I have always loved violets and the way they blanket the lawn in the spring. I had no idea that violets would be my backyard one day, as they are now. Our yard apparently is completely unwilling to grow much grass, due to years of being exposed to the towering pines on our property. We tried liming the hell out of the yard. The ground merely swallowed that and smiled, promising to do nothing more. The smile from it, was our yard knowing that I have a way with letting things be what they are and appreciating them for what they are, and not always trying to put up a fight. It is what it is. I have a yard, that is happily green and growing, and blesses me with a mist of purple every spring. Following this cheerful show, it gets mowed, grows more and continues on this way until fall. We have a wonderful green backyard that feels good under happy bare feet. It just isn't grass. It is wild and free and happy to be violet.

I grew up in a large white house set far back from the road. We had an expansive front lawn, wonderfully grassy, that was perfect for all sorts of running around and games that I would play with my siblings. Every spring one special area of the lawn in the front of the house would take on a violet hue. A hue that is only known to those lawns lucky enough to have such a beautiful weed. This occaision would be later followed by the dreaded first pass of the lawnmower, the little blossoms not to be enjoyed again for an entire year.

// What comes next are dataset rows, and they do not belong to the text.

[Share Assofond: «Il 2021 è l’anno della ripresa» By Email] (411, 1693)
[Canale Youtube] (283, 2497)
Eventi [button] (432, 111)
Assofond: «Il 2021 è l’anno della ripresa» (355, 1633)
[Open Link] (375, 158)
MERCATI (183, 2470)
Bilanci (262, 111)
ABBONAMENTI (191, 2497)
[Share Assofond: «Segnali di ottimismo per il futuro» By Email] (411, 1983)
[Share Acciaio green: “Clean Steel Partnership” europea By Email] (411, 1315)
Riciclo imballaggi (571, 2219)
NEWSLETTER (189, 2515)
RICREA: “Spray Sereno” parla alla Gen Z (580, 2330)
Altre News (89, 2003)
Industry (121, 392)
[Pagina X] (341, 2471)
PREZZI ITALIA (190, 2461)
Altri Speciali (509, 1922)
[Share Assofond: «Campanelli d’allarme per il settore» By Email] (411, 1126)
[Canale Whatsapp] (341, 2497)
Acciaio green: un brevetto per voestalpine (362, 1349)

One spring, my friend Sophie and I spent one entire morning carefully picking violets and tying them into little bunches. After lunch, we proceeded to work our way around the neighborhood, knocking on doors and innocently offering our little nosegays for $1 each. That being about 30 years ago, it was complete and utter highway robbery, which some of our surprised neighbors paid. I think we really only sold a few, and those few were to women who must have just felt obligated to support our industrious effort I think.

Now, somehow compulsively, I find myself every year picking a large bunch of the wonderfully hued violets and putting them obediently into a little vase to be a little splash of spring inside the house.